>>>

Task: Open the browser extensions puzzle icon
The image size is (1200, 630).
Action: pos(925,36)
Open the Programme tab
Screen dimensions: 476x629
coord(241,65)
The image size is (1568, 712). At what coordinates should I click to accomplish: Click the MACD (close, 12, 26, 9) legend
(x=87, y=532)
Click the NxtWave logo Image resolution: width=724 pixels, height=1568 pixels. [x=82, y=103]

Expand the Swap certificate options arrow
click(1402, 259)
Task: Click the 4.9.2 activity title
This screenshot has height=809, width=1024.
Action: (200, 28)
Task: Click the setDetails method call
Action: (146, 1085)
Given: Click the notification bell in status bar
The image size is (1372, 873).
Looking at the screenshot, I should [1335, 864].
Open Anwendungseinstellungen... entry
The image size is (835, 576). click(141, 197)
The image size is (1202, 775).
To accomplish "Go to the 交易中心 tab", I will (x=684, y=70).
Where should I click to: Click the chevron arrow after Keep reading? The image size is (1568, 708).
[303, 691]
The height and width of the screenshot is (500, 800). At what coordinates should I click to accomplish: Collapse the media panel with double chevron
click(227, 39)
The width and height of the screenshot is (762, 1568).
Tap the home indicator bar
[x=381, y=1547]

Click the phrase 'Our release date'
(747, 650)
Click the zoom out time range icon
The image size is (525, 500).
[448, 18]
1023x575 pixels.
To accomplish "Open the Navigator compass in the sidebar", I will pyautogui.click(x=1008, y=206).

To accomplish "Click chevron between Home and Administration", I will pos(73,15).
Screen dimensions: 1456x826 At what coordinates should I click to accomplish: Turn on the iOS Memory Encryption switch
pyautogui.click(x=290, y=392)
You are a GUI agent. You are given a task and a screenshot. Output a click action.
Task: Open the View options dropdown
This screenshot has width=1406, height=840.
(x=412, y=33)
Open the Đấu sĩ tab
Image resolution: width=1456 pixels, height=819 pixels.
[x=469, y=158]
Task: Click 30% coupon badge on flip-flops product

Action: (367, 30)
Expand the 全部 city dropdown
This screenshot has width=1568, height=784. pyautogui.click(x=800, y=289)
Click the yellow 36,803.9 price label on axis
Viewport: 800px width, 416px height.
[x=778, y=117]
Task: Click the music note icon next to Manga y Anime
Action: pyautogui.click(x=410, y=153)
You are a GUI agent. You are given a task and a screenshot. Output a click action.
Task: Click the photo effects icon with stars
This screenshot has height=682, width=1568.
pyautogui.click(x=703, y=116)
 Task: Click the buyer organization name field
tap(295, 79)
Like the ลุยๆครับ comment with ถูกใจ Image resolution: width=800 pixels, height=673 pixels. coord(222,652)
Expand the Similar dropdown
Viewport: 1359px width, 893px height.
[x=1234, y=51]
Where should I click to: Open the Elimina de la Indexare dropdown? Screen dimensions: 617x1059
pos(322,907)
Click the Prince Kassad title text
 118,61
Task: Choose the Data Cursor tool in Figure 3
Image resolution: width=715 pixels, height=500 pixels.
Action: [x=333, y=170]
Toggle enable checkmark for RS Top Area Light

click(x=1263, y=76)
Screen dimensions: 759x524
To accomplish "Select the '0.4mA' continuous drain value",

<<<

[What the task asks]: From the entries above, give again exactly the lines running from the line with "Like the ลุยๆครับ" to the line with "Task: Choose the Data Cursor tool in Figure 3"; include both of those lines.

[Output below]:
Like the ลุยๆครับ comment with ถูกใจ Image resolution: width=800 pixels, height=673 pixels. coord(222,652)
Expand the Similar dropdown
Viewport: 1359px width, 893px height.
[x=1234, y=51]
Where should I click to: Open the Elimina de la Indexare dropdown? Screen dimensions: 617x1059
pos(322,907)
Click the Prince Kassad title text
 118,61
Task: Choose the Data Cursor tool in Figure 3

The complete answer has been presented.